# What this task involves
All of the data below should be written out exactly.

◆ ◆ ◆ ◆ ◆

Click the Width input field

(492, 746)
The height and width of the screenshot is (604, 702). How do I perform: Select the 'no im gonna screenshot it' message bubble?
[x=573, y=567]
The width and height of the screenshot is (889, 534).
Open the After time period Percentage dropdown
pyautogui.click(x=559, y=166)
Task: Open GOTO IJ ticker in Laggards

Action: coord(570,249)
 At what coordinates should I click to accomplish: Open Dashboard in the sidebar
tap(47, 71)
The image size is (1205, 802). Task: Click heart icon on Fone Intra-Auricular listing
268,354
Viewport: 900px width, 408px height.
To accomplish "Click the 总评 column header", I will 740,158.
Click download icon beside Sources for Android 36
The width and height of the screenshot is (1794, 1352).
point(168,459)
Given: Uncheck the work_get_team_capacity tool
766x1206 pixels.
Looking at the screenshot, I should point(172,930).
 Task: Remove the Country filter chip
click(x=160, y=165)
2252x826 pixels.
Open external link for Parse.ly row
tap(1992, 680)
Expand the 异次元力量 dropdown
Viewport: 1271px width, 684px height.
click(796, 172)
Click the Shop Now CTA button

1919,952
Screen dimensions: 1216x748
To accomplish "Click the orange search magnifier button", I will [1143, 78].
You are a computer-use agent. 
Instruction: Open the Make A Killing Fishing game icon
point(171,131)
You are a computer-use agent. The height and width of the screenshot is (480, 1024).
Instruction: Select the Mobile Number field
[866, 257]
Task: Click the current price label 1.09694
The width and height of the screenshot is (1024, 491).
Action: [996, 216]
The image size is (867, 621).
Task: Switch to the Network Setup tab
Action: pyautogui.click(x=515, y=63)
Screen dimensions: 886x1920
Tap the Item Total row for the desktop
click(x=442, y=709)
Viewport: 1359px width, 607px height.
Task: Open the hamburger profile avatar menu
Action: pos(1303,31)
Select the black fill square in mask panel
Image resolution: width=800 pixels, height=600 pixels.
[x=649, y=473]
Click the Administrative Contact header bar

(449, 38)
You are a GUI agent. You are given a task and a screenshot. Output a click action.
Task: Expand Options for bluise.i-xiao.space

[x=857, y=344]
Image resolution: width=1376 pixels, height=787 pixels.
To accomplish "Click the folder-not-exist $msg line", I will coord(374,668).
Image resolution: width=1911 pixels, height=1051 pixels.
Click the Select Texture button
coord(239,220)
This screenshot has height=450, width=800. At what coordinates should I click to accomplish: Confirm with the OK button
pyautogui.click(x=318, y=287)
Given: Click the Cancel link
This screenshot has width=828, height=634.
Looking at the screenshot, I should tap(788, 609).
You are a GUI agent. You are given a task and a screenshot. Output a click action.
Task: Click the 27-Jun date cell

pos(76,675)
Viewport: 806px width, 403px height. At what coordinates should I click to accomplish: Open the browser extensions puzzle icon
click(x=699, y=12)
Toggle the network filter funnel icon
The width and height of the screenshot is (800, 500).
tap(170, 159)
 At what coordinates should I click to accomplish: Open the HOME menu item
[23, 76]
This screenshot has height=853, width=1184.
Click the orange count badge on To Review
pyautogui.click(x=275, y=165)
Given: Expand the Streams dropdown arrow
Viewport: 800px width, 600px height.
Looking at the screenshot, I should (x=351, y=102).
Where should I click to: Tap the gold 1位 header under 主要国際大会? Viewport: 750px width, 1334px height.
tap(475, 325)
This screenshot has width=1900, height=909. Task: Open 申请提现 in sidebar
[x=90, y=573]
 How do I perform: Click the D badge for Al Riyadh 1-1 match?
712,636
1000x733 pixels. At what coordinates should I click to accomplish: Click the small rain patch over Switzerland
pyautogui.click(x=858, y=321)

◆ ◆ ◆ ◆ ◆

# Reply to the exercise
Click the Width input field

(492, 746)
The height and width of the screenshot is (604, 702). How do I perform: Select the 'no im gonna screenshot it' message bubble?
[x=573, y=567]
The width and height of the screenshot is (889, 534).
Open the After time period Percentage dropdown
pyautogui.click(x=559, y=166)
Task: Open GOTO IJ ticker in Laggards

Action: coord(570,249)
 At what coordinates should I click to accomplish: Open Dashboard in the sidebar
tap(47, 71)
The image size is (1205, 802). Task: Click heart icon on Fone Intra-Auricular listing
268,354
Viewport: 900px width, 408px height.
To accomplish "Click the 总评 column header", I will 740,158.
Click download icon beside Sources for Android 36
The width and height of the screenshot is (1794, 1352).
point(168,459)
Given: Uncheck the work_get_team_capacity tool
766x1206 pixels.
Looking at the screenshot, I should point(172,930).
 Task: Remove the Country filter chip
click(x=160, y=165)
2252x826 pixels.
Open external link for Parse.ly row
tap(1992, 680)
Expand the 异次元力量 dropdown
Viewport: 1271px width, 684px height.
click(796, 172)
Click the Shop Now CTA button

1919,952
Screen dimensions: 1216x748
To accomplish "Click the orange search magnifier button", I will [1143, 78].
You are a computer-use agent. 
Instruction: Open the Make A Killing Fishing game icon
point(171,131)
You are a computer-use agent. The height and width of the screenshot is (480, 1024).
Instruction: Select the Mobile Number field
[866, 257]
Task: Click the current price label 1.09694
The width and height of the screenshot is (1024, 491).
Action: [996, 216]
The image size is (867, 621).
Task: Switch to the Network Setup tab
Action: pyautogui.click(x=515, y=63)
Screen dimensions: 886x1920
Tap the Item Total row for the desktop
click(x=442, y=709)
Viewport: 1359px width, 607px height.
Task: Open the hamburger profile avatar menu
Action: pos(1303,31)
Select the black fill square in mask panel
Image resolution: width=800 pixels, height=600 pixels.
[x=649, y=473]
Click the Administrative Contact header bar

(449, 38)
You are a GUI agent. You are given a task and a screenshot. Output a click action.
Task: Expand Options for bluise.i-xiao.space

[x=857, y=344]
Image resolution: width=1376 pixels, height=787 pixels.
To accomplish "Click the folder-not-exist $msg line", I will coord(374,668).
Image resolution: width=1911 pixels, height=1051 pixels.
Click the Select Texture button
coord(239,220)
This screenshot has height=450, width=800. At what coordinates should I click to accomplish: Confirm with the OK button
pyautogui.click(x=318, y=287)
Given: Click the Cancel link
This screenshot has width=828, height=634.
Looking at the screenshot, I should tap(788, 609).
You are a GUI agent. You are given a task and a screenshot. Output a click action.
Task: Click the 27-Jun date cell

pos(76,675)
Viewport: 806px width, 403px height. At what coordinates should I click to accomplish: Open the browser extensions puzzle icon
click(x=699, y=12)
Toggle the network filter funnel icon
The width and height of the screenshot is (800, 500).
tap(170, 159)
 At what coordinates should I click to accomplish: Open the HOME menu item
[23, 76]
This screenshot has height=853, width=1184.
Click the orange count badge on To Review
pyautogui.click(x=275, y=165)
Given: Expand the Streams dropdown arrow
Viewport: 800px width, 600px height.
Looking at the screenshot, I should (x=351, y=102).
Where should I click to: Tap the gold 1位 header under 主要国際大会? Viewport: 750px width, 1334px height.
tap(475, 325)
This screenshot has width=1900, height=909. Task: Open 申请提现 in sidebar
[x=90, y=573]
 How do I perform: Click the D badge for Al Riyadh 1-1 match?
712,636
1000x733 pixels. At what coordinates should I click to accomplish: Click the small rain patch over Switzerland
pyautogui.click(x=858, y=321)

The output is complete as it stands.